Records provided —

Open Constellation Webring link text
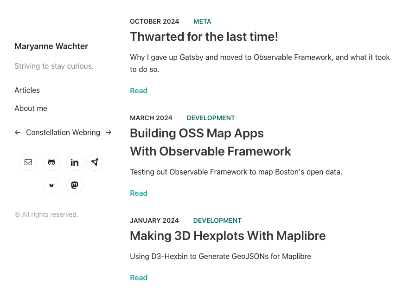This screenshot has height=291, width=403. [63, 132]
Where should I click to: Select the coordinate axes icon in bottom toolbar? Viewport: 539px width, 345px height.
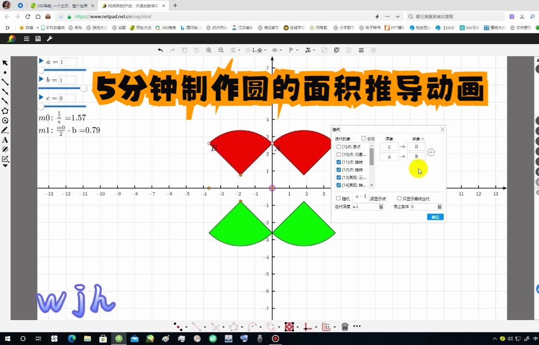click(x=307, y=327)
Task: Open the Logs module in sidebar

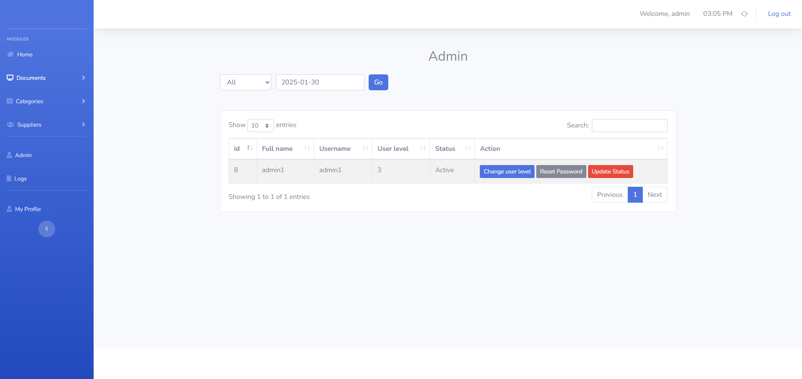Action: (20, 179)
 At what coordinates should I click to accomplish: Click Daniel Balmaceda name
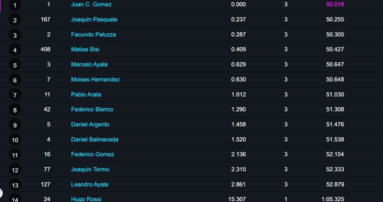point(95,140)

Work task —
Go through the listing above and retype it exactly, skipping every picture.

The answer —
Open Constellation Webring link text
This screenshot has height=291, width=403. [63, 132]
Where should I click to: Select the coordinate axes icon in bottom toolbar? Viewport: 539px width, 345px height.
click(x=307, y=327)
Task: Open the Logs module in sidebar

Action: (20, 179)
 At what coordinates should I click to accomplish: Click Daniel Balmaceda name
point(95,140)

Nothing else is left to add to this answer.